Home Office begins 12-month trial electronically tagging Channel migrants

Home Office begins 12-month trial electronically tagging Channel migrants

Some people arriving in the UK via small boats or the back of lorries will be electronically tagged as part of a Home Office trial programme.

The department said the 12-month pilot, which began on Wednesday, will test whether electronic monitoring is an effective way to give immigration bail to those who arrive in the country using “unnecessary and dangerous” routes.

It comes after a ruling by the European Court of Human Rights (ECHR) on Tuesday prevented the first flight from leaving under the Government’s new policy of deporting asylum seekers to Rwanda.

Boris Johnson defended the tagging plan, saying it was essential people who arrived illegally were not simply able to disappear into the rest of the country.

Speaking to reporters at RAF Brize Norton after returning from Ukraine, the Prime Minister said: “This is a very, very generous welcoming country. But when people come here illegally, when they break the law, it is important that we make that distinction.

“That is what we are doing with our Rwanda policy. That is what we are doing with making sure that asylum seekers can’t just vanish into the rest of the country.”

However, Labour leader Sir Keir Starmer, campaigning in the Wakefield by-election, accused the Government of “chasing headlines”, saying it would do nothing to halt the activities of the people trafficking gangs.

“What I want is a serious response because nobody wants these journeys across the Channel to be made, these perilous journeys,” he said.

“Everybody want to clamp down on the gangs. That requires grown-up work with the French authorities and upstream work to actually tackle these gangs.”

The BBC reported the first to be tagged under the bail programme were likely to be those who had avoided being removed to Rwanda.

The Home Office said the trial will test whether tagging aids regular contact with those given bail and progresses their claims more effectively.

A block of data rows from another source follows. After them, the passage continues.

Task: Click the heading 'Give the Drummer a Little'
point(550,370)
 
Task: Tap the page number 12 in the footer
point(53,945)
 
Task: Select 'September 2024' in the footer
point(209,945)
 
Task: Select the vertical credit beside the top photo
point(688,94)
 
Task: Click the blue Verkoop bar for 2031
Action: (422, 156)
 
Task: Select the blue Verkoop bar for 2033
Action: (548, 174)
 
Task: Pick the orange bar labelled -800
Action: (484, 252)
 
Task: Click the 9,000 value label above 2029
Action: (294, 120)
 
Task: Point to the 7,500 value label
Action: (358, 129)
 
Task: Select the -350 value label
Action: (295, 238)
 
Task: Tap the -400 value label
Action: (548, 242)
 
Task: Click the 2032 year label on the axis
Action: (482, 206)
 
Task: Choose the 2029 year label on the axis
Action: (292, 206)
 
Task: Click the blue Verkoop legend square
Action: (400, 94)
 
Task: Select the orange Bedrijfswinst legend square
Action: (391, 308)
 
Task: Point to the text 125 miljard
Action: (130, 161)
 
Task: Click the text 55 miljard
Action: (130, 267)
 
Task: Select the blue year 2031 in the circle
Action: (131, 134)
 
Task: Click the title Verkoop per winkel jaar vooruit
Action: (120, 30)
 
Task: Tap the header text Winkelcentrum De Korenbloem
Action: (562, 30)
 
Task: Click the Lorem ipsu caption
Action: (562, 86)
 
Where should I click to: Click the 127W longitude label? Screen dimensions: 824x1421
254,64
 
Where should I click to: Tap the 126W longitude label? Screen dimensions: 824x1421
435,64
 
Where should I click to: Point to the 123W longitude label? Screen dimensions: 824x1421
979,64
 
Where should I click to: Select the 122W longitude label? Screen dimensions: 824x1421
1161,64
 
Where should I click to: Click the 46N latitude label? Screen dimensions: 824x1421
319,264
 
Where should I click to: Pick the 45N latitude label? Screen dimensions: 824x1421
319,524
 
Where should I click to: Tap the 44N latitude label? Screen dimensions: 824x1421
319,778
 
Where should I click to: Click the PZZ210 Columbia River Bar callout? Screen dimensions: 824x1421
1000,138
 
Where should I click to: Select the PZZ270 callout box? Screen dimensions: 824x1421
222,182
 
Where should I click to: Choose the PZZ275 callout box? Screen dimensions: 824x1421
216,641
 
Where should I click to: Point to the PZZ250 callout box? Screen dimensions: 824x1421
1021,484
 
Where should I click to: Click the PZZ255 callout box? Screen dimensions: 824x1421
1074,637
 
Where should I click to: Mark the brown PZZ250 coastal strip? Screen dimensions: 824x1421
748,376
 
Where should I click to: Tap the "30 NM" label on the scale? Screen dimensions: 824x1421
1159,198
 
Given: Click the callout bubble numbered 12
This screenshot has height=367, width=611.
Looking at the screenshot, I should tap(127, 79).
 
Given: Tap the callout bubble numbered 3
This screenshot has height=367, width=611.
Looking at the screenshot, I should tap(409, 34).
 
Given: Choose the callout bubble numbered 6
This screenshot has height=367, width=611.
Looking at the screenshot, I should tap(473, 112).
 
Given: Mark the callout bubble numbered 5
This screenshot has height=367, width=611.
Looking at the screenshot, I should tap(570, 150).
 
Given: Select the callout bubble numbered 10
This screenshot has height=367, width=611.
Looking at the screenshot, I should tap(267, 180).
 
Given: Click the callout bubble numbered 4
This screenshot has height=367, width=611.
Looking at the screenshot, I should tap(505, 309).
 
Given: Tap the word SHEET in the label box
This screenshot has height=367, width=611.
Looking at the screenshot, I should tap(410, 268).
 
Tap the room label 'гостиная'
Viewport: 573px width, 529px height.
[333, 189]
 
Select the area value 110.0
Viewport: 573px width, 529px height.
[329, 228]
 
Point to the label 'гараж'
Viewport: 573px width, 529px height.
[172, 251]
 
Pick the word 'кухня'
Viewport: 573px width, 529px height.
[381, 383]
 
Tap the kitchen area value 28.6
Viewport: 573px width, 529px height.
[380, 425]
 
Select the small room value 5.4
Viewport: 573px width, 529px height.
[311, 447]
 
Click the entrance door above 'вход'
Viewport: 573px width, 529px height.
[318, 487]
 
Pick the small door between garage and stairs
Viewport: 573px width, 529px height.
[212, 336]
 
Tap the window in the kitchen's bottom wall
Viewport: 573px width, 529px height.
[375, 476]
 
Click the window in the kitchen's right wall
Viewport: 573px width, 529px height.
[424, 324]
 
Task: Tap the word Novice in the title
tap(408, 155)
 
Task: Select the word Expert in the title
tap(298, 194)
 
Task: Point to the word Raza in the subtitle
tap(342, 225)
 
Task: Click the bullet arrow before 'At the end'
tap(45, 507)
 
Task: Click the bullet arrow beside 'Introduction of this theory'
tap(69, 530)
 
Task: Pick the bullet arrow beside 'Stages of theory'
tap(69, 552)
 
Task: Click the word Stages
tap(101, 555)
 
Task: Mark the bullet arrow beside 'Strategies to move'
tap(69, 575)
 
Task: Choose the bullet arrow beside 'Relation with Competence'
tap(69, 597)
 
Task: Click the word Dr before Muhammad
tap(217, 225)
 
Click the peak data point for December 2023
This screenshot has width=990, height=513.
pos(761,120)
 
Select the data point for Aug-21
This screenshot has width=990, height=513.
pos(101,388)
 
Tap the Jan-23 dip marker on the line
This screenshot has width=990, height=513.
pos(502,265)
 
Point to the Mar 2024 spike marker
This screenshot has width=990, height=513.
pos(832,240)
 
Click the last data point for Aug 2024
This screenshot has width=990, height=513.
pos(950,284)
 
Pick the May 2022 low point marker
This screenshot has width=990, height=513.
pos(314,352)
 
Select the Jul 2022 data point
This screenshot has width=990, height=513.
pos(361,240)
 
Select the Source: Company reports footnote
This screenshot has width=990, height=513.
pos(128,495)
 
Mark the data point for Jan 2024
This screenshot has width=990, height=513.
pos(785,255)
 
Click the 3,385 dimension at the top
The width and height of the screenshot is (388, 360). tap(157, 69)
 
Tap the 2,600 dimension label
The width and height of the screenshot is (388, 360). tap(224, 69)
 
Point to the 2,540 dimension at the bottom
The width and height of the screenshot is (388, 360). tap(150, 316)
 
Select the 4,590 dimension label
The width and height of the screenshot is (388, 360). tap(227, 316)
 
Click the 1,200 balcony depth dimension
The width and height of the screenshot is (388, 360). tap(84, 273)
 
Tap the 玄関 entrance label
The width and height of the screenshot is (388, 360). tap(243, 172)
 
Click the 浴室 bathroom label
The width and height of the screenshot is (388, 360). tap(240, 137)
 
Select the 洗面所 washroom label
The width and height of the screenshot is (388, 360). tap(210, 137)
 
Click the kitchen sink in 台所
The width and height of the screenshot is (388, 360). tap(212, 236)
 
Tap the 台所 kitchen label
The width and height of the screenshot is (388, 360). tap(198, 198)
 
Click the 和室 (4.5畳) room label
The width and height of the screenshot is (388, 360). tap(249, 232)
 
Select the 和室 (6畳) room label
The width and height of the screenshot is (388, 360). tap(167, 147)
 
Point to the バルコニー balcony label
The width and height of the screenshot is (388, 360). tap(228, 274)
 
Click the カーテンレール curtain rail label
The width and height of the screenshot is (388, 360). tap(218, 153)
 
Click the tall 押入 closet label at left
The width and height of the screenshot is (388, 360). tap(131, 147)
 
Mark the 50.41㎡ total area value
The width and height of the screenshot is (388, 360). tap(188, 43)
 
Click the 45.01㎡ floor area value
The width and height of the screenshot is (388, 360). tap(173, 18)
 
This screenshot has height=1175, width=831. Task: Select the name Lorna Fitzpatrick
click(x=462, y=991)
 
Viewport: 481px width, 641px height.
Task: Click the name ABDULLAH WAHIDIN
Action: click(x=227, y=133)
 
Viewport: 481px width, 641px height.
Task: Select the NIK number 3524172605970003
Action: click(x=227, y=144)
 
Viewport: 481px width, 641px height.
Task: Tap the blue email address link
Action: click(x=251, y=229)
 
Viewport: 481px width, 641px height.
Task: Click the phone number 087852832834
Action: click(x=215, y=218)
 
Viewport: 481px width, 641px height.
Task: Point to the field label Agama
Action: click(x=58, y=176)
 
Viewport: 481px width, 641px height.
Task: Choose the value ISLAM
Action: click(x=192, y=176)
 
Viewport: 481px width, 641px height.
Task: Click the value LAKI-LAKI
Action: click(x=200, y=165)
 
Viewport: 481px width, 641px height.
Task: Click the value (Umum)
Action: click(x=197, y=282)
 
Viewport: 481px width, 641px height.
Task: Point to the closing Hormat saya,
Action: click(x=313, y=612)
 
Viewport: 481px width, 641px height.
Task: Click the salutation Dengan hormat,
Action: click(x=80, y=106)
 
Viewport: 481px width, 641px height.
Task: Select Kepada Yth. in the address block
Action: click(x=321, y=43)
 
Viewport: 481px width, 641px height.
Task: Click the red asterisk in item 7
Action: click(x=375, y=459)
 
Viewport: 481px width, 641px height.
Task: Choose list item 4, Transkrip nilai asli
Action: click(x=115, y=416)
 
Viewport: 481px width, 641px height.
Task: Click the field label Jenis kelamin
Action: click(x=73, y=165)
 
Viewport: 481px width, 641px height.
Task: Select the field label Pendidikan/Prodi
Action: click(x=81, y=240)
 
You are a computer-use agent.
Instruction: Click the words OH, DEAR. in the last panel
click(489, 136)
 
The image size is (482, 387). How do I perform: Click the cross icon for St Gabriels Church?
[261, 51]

Those tagged will have to regularly report in person to authorities, may be subject to a curfew or excluded from certain locations, and failure to comply could see them returned to detention or prosecuted.

It comes after new figures revealed the number of people crossing the Channel to reach Britain this year has passed 11,000.

Analysis of Ministry of Defence data by the PA news agency shows 11,322 people have been brought to shore by Border Force or the RNLI after being rescued from small boats in the Channel, the world’s busiest shipping lane.

On Friday, 230 people on five small boats were brought to Britain.

The daily number has been decreasing steadily throughout the week after a high of 444 on Tuesday. That was the highest number since 654 on April 13.

POLITICS Rwanda
(PA Graphics)

Warm weather and calm seas this week may have encouraged an increase in attempted crossings.

With 13 days of June left to go the number of people crossing the Channel is almost double this time last year.

By the end of June 2021, 5,911 people had made the crossing so far that year.

PA analysis shows 346 boats have been used in Channel crossings so far this year, with an average of 33 people on board each one.